Head of state and of government the U.S. territory of American Samoa

This is a list of governors of the part of the Samoan Islands (now comprising American Samoa) under United States administration since 1900.

From 1900 to 1978 governors were appointed by the federal government of the United States. Since that time they have been elected for 4-year terms by the people of American Samoa.

==History==
When the Department of the Interior sent four governors in a three-year period, local Samoans began advocating for choosing their own governors. In the late 1940s, a Navy Governor, as well as an Interior Governor, had expressed their beliefs that High Orator Chief Tuiasosopo would be a suitable governor. In 1956, President Dwight D. Eisenhower appointed Peter Tali Coleman as Governor of American Samoa, the first person of Samoan descent to occupy that role. Coleman, a member of the Republican Party, was a U.S. Army officer with a law degree from Georgetown University. After his presidential appointment, local residents became increasingly aware that Samoans can do the job just as good as the federal government, which until now had appointed governors to the islands. Soon local lawmakers such as Governor Owen Aspinall and H. Rex Lee favored the idea of locals being elected governors. On the other side was Governor John Morse Haydon, who openly opposed the idea. An administrative judge criticized Haydon and following a Pago Pago hearing, the Department of the Interior began distancing itself from Haydon and soon replaced him with a new governor. The concept of an elected governor was proposed with Senate Bill 20 and a Gubernatorial Commission was created in order to consider ways to implement the concept of electing governors.

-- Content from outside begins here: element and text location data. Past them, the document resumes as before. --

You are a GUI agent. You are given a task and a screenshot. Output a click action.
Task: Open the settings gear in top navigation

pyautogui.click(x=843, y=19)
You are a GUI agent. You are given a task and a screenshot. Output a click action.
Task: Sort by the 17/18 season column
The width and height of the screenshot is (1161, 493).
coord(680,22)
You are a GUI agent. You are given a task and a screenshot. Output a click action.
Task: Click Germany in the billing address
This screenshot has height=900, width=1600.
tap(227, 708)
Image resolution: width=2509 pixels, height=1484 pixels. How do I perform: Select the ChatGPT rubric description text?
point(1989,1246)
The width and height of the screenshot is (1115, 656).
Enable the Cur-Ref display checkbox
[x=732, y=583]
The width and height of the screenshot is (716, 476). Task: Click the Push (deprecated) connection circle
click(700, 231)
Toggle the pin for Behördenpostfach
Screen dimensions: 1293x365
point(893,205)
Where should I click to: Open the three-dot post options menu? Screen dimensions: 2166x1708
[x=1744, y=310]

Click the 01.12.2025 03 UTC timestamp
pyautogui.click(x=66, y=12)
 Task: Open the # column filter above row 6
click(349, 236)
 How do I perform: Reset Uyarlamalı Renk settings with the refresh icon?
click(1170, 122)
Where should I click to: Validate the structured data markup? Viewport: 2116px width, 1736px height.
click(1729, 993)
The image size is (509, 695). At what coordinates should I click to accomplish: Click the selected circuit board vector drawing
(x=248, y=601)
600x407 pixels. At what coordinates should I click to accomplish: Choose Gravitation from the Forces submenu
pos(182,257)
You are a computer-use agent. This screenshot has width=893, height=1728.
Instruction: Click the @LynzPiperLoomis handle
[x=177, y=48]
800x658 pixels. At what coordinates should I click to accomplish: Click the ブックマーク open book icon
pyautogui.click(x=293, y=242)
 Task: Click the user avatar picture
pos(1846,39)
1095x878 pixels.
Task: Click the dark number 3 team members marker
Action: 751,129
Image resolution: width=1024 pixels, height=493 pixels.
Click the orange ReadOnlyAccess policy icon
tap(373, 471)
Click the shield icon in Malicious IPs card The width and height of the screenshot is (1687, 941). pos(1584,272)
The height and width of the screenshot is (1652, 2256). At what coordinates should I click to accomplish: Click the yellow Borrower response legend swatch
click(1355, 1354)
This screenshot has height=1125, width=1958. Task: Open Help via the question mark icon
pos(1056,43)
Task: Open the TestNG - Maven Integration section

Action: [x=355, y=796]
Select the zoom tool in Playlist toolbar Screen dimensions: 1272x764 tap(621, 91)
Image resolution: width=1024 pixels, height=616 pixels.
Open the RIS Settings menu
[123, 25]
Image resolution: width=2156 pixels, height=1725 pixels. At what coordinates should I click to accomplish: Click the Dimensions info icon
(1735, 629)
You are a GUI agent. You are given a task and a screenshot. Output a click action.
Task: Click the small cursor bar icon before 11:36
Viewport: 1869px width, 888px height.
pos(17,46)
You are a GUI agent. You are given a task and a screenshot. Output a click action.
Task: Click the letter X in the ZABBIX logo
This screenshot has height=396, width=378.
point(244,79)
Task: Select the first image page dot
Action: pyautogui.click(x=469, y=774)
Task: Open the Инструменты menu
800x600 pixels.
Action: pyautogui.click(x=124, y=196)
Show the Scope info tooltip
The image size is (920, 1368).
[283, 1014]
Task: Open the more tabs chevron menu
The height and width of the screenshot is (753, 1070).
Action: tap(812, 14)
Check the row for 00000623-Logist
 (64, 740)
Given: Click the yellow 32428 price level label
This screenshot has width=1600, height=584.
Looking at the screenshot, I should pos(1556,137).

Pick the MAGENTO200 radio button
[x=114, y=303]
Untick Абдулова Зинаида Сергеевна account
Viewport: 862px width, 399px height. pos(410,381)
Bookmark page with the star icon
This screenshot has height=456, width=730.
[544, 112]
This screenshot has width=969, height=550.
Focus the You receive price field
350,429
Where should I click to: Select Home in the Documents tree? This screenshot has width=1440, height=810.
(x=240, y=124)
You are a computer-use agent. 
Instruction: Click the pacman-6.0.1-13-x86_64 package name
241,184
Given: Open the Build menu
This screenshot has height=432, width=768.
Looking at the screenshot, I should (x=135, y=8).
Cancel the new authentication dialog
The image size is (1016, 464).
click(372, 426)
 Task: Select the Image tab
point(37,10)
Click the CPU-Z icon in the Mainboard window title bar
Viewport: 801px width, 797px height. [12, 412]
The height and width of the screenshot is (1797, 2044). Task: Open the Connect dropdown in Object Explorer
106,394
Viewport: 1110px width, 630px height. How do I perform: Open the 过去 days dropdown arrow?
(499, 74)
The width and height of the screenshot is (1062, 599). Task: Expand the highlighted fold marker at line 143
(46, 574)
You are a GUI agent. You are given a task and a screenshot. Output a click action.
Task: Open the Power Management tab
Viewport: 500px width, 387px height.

In a 1977 article from the New York Times, it describes how opposition to an appointed Governor began with the appointment of Earl B. Ruth. Within eighteen months, the congressman from North Carolina had removed several Samoans in administrative posts, who had been appointed by former Governor John Morse Haydon. Governor Ruth was soon recalled to Washington, DC and was later quoted for having called Samoans "lazy, thieving liars." After having turned down the proposal to elect their own Governor in three plebiscites, American Samoans in a 1976 referendum overwhelmingly approved the measure in which allowed them to elect that official. The first popularly elected Governor was Peter Tali Coleman that same year.

Te'o J. Fuavai was one of the earliest proponents of the movement to elect governors in American Samoa, as opposed to governors being appointed by the federal government. Fuavai sponsored a resolution that proposed the Department of the Interior to permit elections.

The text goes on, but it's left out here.